DATA PROVIDED:
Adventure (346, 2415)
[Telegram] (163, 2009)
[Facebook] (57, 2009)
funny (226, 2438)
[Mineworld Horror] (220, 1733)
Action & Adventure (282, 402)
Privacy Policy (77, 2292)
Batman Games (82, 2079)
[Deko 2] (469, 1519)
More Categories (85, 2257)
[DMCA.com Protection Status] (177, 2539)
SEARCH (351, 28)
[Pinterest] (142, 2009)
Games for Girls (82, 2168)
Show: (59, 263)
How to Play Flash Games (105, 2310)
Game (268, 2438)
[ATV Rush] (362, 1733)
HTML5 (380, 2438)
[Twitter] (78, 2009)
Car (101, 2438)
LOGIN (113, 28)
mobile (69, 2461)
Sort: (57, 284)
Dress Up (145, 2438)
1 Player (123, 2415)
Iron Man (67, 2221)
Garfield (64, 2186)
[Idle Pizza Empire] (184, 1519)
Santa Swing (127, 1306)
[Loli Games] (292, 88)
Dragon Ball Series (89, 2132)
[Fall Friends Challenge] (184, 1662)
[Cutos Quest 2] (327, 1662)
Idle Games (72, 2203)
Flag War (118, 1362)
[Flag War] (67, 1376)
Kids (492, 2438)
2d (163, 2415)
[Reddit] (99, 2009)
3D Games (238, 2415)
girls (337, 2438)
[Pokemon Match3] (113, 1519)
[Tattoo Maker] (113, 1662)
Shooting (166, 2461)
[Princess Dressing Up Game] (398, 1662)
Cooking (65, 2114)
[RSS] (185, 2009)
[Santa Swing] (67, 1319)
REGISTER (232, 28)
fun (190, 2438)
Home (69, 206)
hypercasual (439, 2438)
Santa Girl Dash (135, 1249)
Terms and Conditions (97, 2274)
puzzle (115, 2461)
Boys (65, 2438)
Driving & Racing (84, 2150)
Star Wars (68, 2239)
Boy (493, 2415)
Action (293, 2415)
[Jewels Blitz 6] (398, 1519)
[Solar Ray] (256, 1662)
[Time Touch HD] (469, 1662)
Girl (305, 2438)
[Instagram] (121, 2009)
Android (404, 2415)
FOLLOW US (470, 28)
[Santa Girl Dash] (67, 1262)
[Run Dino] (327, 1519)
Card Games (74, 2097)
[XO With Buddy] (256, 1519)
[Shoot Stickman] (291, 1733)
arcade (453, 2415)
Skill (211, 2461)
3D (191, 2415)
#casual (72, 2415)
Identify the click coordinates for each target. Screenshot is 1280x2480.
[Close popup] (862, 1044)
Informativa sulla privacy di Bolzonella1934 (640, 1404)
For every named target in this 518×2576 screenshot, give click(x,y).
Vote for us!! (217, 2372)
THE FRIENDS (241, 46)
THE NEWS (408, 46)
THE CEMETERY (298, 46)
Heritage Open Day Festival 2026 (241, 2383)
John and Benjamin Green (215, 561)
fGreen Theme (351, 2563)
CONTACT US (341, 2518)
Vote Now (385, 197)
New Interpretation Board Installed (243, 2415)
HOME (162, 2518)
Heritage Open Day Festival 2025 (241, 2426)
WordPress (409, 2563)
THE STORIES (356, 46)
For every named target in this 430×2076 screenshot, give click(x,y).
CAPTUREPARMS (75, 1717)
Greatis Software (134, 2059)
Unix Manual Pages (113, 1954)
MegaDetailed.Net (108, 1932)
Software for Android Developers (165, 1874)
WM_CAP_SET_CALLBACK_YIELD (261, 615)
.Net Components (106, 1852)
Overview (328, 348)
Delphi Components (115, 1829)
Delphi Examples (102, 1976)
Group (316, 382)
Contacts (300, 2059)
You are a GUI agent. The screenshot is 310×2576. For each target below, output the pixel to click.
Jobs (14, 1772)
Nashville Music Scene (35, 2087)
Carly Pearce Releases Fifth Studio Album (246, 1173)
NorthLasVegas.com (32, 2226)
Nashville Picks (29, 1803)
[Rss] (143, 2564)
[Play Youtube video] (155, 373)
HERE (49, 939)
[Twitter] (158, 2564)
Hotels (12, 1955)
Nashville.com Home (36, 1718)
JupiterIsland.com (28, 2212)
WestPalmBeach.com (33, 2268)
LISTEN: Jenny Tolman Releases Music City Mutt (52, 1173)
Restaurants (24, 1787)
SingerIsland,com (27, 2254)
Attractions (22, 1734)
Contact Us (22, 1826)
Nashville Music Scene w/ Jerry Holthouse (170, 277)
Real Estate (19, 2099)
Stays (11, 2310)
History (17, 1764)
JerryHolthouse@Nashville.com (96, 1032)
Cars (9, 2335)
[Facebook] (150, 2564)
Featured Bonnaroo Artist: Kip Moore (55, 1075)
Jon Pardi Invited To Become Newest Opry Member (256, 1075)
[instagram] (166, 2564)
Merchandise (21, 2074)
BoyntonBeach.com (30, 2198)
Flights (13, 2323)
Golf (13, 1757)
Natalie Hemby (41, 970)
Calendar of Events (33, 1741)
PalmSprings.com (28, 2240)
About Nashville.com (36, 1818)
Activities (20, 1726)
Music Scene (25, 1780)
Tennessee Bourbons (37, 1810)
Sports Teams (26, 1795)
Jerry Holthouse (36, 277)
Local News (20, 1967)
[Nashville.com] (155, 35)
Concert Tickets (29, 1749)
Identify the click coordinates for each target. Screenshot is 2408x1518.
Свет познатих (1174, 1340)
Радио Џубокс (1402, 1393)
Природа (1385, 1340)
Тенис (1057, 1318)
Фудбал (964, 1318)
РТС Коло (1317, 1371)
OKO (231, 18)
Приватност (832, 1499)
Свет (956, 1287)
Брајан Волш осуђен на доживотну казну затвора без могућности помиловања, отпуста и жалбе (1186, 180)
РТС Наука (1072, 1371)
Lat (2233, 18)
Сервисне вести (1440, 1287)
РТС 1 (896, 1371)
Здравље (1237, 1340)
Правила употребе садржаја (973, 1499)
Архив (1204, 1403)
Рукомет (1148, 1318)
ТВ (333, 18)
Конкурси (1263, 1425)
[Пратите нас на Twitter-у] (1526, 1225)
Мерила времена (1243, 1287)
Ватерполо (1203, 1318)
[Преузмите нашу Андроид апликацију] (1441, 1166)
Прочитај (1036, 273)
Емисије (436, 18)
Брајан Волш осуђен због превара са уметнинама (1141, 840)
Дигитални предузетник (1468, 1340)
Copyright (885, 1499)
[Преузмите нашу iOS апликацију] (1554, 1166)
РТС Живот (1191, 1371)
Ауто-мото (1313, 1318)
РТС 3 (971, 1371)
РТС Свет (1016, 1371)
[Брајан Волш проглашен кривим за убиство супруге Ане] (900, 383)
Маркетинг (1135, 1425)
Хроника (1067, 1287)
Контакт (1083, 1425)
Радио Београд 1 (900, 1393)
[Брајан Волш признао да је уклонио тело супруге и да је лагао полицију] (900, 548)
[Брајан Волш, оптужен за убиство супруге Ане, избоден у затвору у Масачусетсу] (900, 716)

EXERCISE DESCRIPTION: Each line of the data must be written out exactly as it appears.

SOLUTION BELOW:
Adventure (346, 2415)
[Telegram] (163, 2009)
[Facebook] (57, 2009)
funny (226, 2438)
[Mineworld Horror] (220, 1733)
Action & Adventure (282, 402)
Privacy Policy (77, 2292)
Batman Games (82, 2079)
[Deko 2] (469, 1519)
More Categories (85, 2257)
[DMCA.com Protection Status] (177, 2539)
SEARCH (351, 28)
[Pinterest] (142, 2009)
Games for Girls (82, 2168)
Show: (59, 263)
How to Play Flash Games (105, 2310)
Game (268, 2438)
[ATV Rush] (362, 1733)
HTML5 (380, 2438)
[Twitter] (78, 2009)
Car (101, 2438)
LOGIN (113, 28)
mobile (69, 2461)
Sort: (57, 284)
Dress Up (145, 2438)
1 Player (123, 2415)
Iron Man (67, 2221)
Garfield (64, 2186)
[Idle Pizza Empire] (184, 1519)
Santa Swing (127, 1306)
[Loli Games] (292, 88)
Dragon Ball Series (89, 2132)
[Fall Friends Challenge] (184, 1662)
[Cutos Quest 2] (327, 1662)
Idle Games (72, 2203)
Flag War (118, 1362)
[Flag War] (67, 1376)
Kids (492, 2438)
2d (163, 2415)
[Reddit] (99, 2009)
3D Games (238, 2415)
girls (337, 2438)
[Pokemon Match3] (113, 1519)
[Tattoo Maker] (113, 1662)
Shooting (166, 2461)
[Princess Dressing Up Game] (398, 1662)
Cooking (65, 2114)
[RSS] (185, 2009)
[Santa Swing] (67, 1319)
REGISTER (232, 28)
fun (190, 2438)
Home (69, 206)
hypercasual (439, 2438)
Santa Girl Dash (135, 1249)
Terms and Conditions (97, 2274)
puzzle (115, 2461)
Boys (65, 2438)
Driving & Racing (84, 2150)
Star Wars (68, 2239)
Boy (493, 2415)
Action (293, 2415)
[Jewels Blitz 6] (398, 1519)
[Solar Ray] (256, 1662)
[Time Touch HD] (469, 1662)
Girl (305, 2438)
[Instagram] (121, 2009)
Android (404, 2415)
FOLLOW US (470, 28)
[Santa Girl Dash] (67, 1262)
[Run Dino] (327, 1519)
Card Games (74, 2097)
[XO With Buddy] (256, 1519)
[Shoot Stickman] (291, 1733)
arcade (453, 2415)
Skill (211, 2461)
3D (191, 2415)
#casual (72, 2415)
Identify the click coordinates for each target. Screenshot is 1280x2480.
[Close popup] (862, 1044)
Informativa sulla privacy di Bolzonella1934 (640, 1404)
For every named target in this 518×2576 screenshot, give click(x,y).
Vote for us!! (217, 2372)
THE FRIENDS (241, 46)
THE NEWS (408, 46)
THE CEMETERY (298, 46)
Heritage Open Day Festival 2026 (241, 2383)
John and Benjamin Green (215, 561)
fGreen Theme (351, 2563)
CONTACT US (341, 2518)
Vote Now (385, 197)
New Interpretation Board Installed (243, 2415)
HOME (162, 2518)
Heritage Open Day Festival 2025 (241, 2426)
WordPress (409, 2563)
THE STORIES (356, 46)
For every named target in this 430×2076 screenshot, give click(x,y).
CAPTUREPARMS (75, 1717)
Greatis Software (134, 2059)
Unix Manual Pages (113, 1954)
MegaDetailed.Net (108, 1932)
Software for Android Developers (165, 1874)
WM_CAP_SET_CALLBACK_YIELD (261, 615)
.Net Components (106, 1852)
Overview (328, 348)
Delphi Components (115, 1829)
Delphi Examples (102, 1976)
Group (316, 382)
Contacts (300, 2059)
You are a GUI agent. The screenshot is 310×2576. For each target below, output the pixel to click.
Jobs (14, 1772)
Nashville Music Scene (35, 2087)
Carly Pearce Releases Fifth Studio Album (246, 1173)
NorthLasVegas.com (32, 2226)
Nashville Picks (29, 1803)
[Rss] (143, 2564)
[Play Youtube video] (155, 373)
HERE (49, 939)
[Twitter] (158, 2564)
Hotels (12, 1955)
Nashville.com Home (36, 1718)
JupiterIsland.com (28, 2212)
WestPalmBeach.com (33, 2268)
LISTEN: Jenny Tolman Releases Music City Mutt (52, 1173)
Restaurants (24, 1787)
SingerIsland,com (27, 2254)
Attractions (22, 1734)
Contact Us (22, 1826)
Nashville Music Scene w/ Jerry Holthouse (170, 277)
Real Estate (19, 2099)
Stays (11, 2310)
History (17, 1764)
JerryHolthouse@Nashville.com (96, 1032)
Cars (9, 2335)
[Facebook] (150, 2564)
Featured Bonnaroo Artist: Kip Moore (55, 1075)
Jon Pardi Invited To Become Newest Opry Member (256, 1075)
[instagram] (166, 2564)
Merchandise (21, 2074)
BoyntonBeach.com (30, 2198)
Flights (13, 2323)
Golf (13, 1757)
Natalie Hemby (41, 970)
Calendar of Events (33, 1741)
PalmSprings.com (28, 2240)
About Nashville.com (36, 1818)
Activities (20, 1726)
Music Scene (25, 1780)
Tennessee Bourbons (37, 1810)
Sports Teams (26, 1795)
Jerry Holthouse (36, 277)
Local News (20, 1967)
[Nashville.com] (155, 35)
Concert Tickets (29, 1749)
Identify the click coordinates for each target. Screenshot is 2408x1518.
Свет познатих (1174, 1340)
Радио Џубокс (1402, 1393)
Природа (1385, 1340)
Тенис (1057, 1318)
Фудбал (964, 1318)
РТС Коло (1317, 1371)
OKO (231, 18)
Приватност (832, 1499)
Свет (956, 1287)
Брајан Волш осуђен на доживотну казну затвора без могућности помиловања, отпуста и жалбе (1186, 180)
РТС Наука (1072, 1371)
Lat (2233, 18)
Сервисне вести (1440, 1287)
РТС 1 (896, 1371)
Здравље (1237, 1340)
Правила употребе садржаја (973, 1499)
Архив (1204, 1403)
Рукомет (1148, 1318)
ТВ (333, 18)
Конкурси (1263, 1425)
[Пратите нас на Twitter-у] (1526, 1225)
Мерила времена (1243, 1287)
Ватерполо (1203, 1318)
[Преузмите нашу Андроид апликацију] (1441, 1166)
Прочитај (1036, 273)
Емисије (436, 18)
Брајан Волш осуђен због превара са уметнинама (1141, 840)
Дигитални предузетник (1468, 1340)
Copyright (885, 1499)
[Преузмите нашу iOS апликацију] (1554, 1166)
РТС Живот (1191, 1371)
Ауто-мото (1313, 1318)
РТС 3 (971, 1371)
РТС Свет (1016, 1371)
[Брајан Волш проглашен кривим за убиство супруге Ане] (900, 383)
Маркетинг (1135, 1425)
Хроника (1067, 1287)
Контакт (1083, 1425)
Радио Београд 1 (900, 1393)
[Брајан Волш признао да је уклонио тело супруге и да је лагао полицију] (900, 548)
[Брајан Волш, оптужен за убиство супруге Ане, избоден у затвору у Масачусетсу] (900, 716)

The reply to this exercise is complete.